PALMER — Austin Barrett pleaded guilty to second-degree murder for the death of 16-year-old David Grunwald at his change of plea hearing at the Palmer Courthouse Wednesday, Feb. 5.
Barrett is the last of four suspects to face trial for Grunwald’s murder in November of 2016. Barrett’s circle of peers — often referred to as “the group” during proceedings — Erick Almandinger, Dominic Johnson and Bradley Renfro have all been convicted of first-degree murder.
Barrett will be sentenced at a later date yet to be determined. He’s facing a 65-year sentence with 20 years suspended, 45 years to serve, and 10 years of probation.
Barrett’s plea followed a resolution agreement between his defense attorney, Craig Howard, and Palmer District Attorney Roman Kalytiak.
Howard and Kalytiak agreed to negotiate a possible resolution after Barrett’s grand jury indictment and interview with Alaska State Troopers were thrown out at a Jan. 13 hearing.
Palmer Judge Gregory Heath ruled that investigating Troopers Lt. Mike Ingram and Sgt. Tony Wegrzyn failed to acknowledge Barrett’s invocation to remain silent when he “pleaded the fifth” toward the beginning of the interview.
Heath also dismissed Barrett’s seven grand jury indictment charges since they relied on statements made during that interview.
The Jan. 13 ruling stemmed from an evidentiary hearing in December of 2019. During the proceedings, Howard argued that his client “unequivocally and unambiguously” invoked his right to remain silent when he “pleaded the fifth” toward the beginning of his December of 2016 interview with Ingram and Wegrzyn.
Heath decided that without Barrett’s inculpatory statements and codefendant’s testimony regarding his presence during the assault, there was little admissible evidence left for the seven grand jury charges.
Barrett’s grand jury charges were dropped but he remained in custody while his attorney and the state negotiated the resolution. The state could have went in for a reindictment if they couldn’t come to an agreement with the defense but in the end, they two sides made a deal.
“I believe we have reached an agreement,” Kalytiak told the court.
Kalytiak listed numerous factors that helped the state come to an agreement with the defense, including Barrett’s signs of remorse, and being a witness for another case involving a 16-year-old murdered in cold blood, Frankie Woodford.
Six months before Grunwald was murdered, Damien Peterson shot and killed Woodford. Barrett’s testimony ultimately aided the state’s efforts to convict Peterson.
Barrett agreed to the final terms of the plea agreement and submitted his plea to the court Wednesday. Heath presided telephonically and accepted Barrett’s guilty plea and waiver to his right to a grand jury indictment.
Heath said they’ll likely hold a sentencing hearing for Barrett some time in October.
It’s been over three years since Grunwald’s frozen body was discovered with defensive wounds and a single gunshot wound to the head in the woods off Knik River Road.

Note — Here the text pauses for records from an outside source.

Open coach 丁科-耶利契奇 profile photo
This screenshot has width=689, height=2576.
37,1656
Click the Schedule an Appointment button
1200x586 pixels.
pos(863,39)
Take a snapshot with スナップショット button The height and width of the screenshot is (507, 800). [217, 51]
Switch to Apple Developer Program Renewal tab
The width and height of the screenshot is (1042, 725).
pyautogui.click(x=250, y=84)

All four members of “the group” are still awaiting their final sentencing.
Kalytiak said that he didn’t object to sentencing Barrett first. That way the state could focus on the remaining three cases.

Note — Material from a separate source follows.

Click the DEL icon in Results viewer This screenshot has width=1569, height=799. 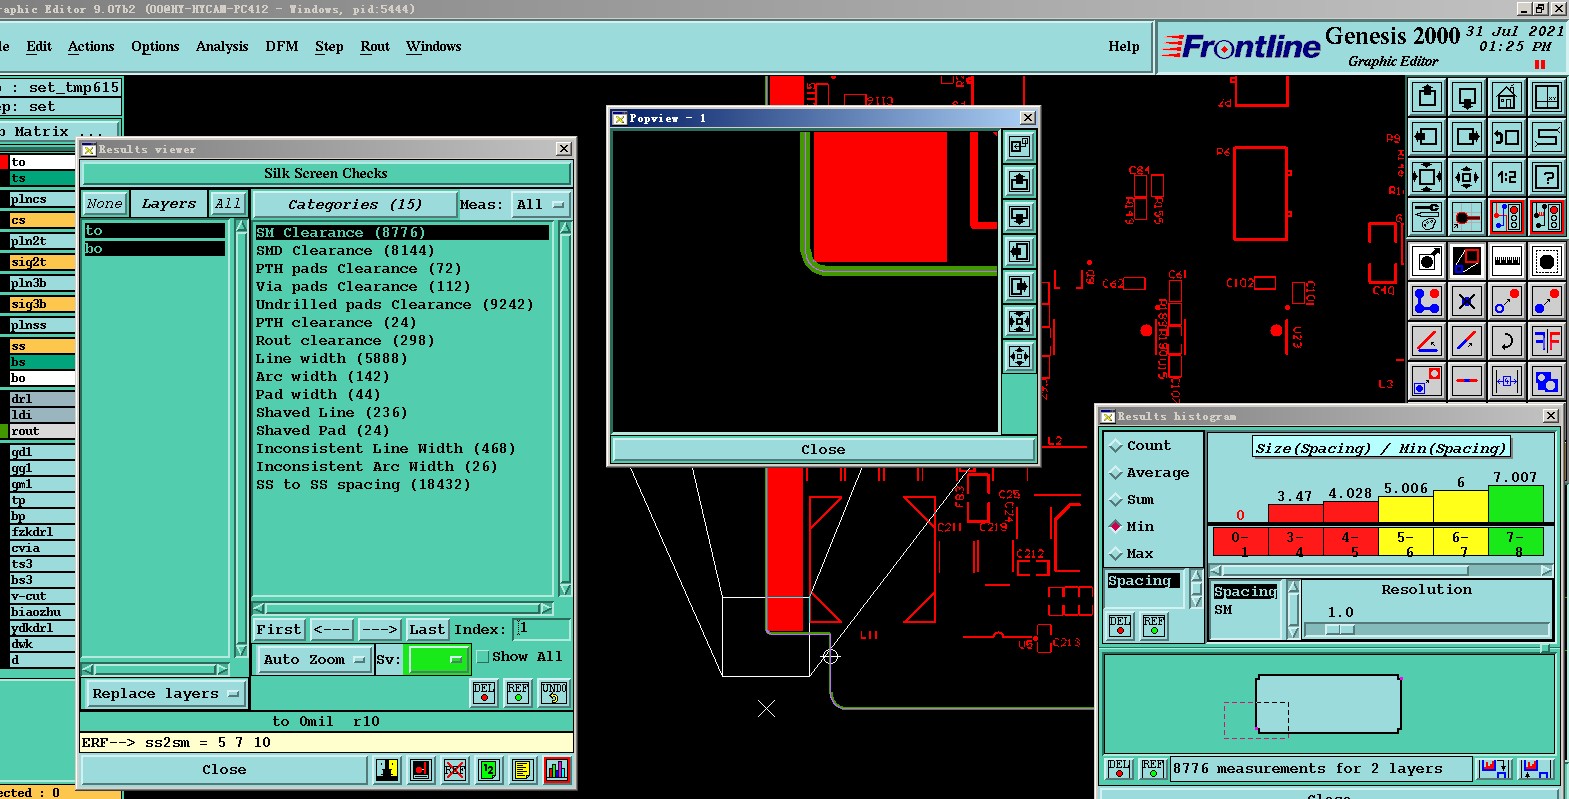[x=484, y=693]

Grunwald’s mother Edie Grunwald said that given the developments with Barrett’s case and all the legal technicalities, the final result was acceptable.

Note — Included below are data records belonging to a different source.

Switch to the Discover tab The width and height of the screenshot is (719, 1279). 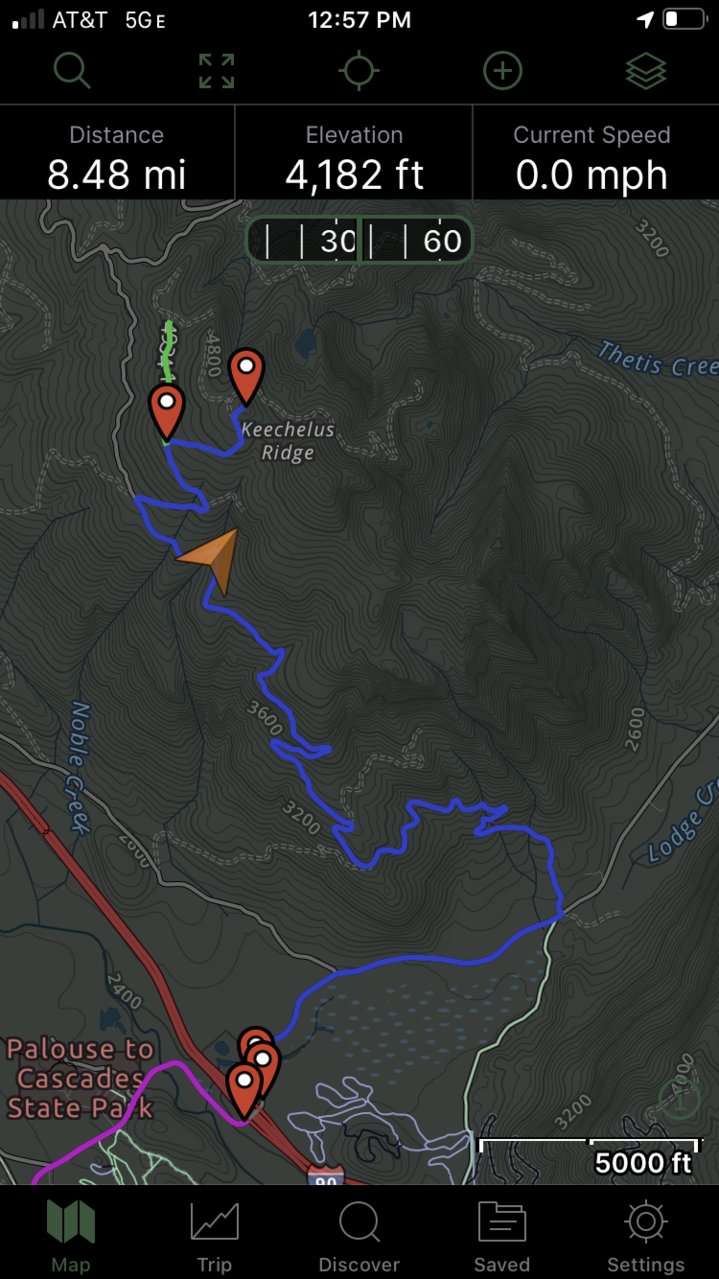pos(358,1236)
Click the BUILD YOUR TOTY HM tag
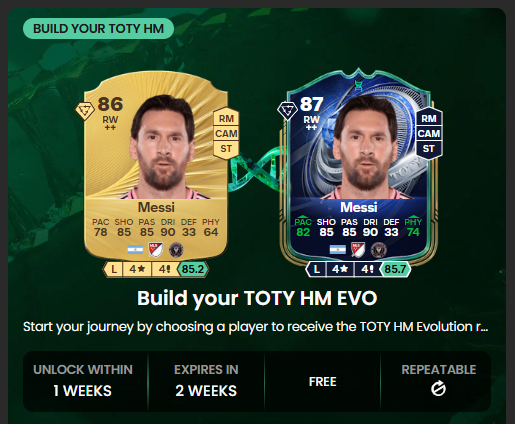This screenshot has height=424, width=515. [x=98, y=29]
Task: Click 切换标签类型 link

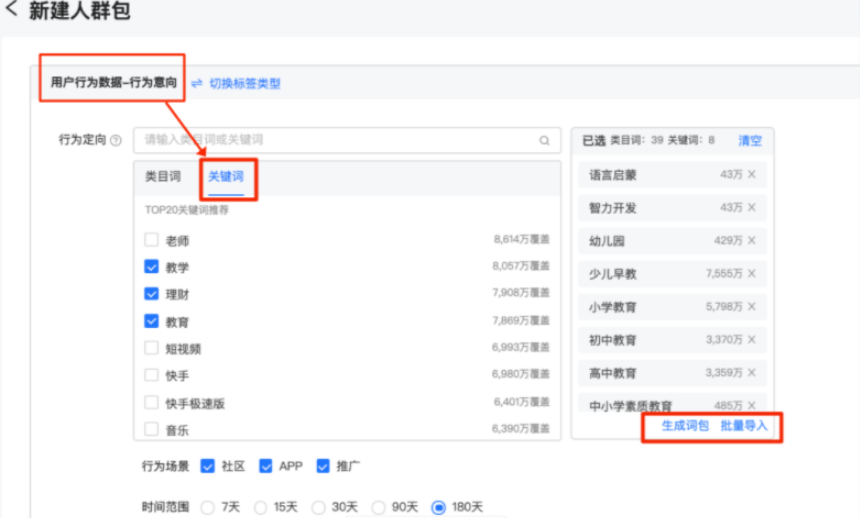Action: click(x=236, y=84)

“I think Ben [Grunwald’s father] and I, we feel good with what the prosecutor had worked out with the defense, given all the variables,” Edie said.
Despite all four suspects being convicted for Grunwald’s murder, the one who actually pulled the trigger has yet to be revealed. The true identity if the shooter may never come to light.
“We don’t know who the shooter is, that actual trigger puller, and he [Barrett] may well likely be that and that’s just something he’s going to have to face with the other three I guess,” Edie said. “I mean, usually everybody just spills their guts but this crew, they’ve been extremely deceitful and vile. Austin Barrett, according to the district attorney, he’s probably the one that has even shown an inkling of remorse.”
Now that everyone has been convicted, Edie said they can focus on the sentencing hearings. She said they’re providing victim impact statements for pre-sentencing reports in the four cases.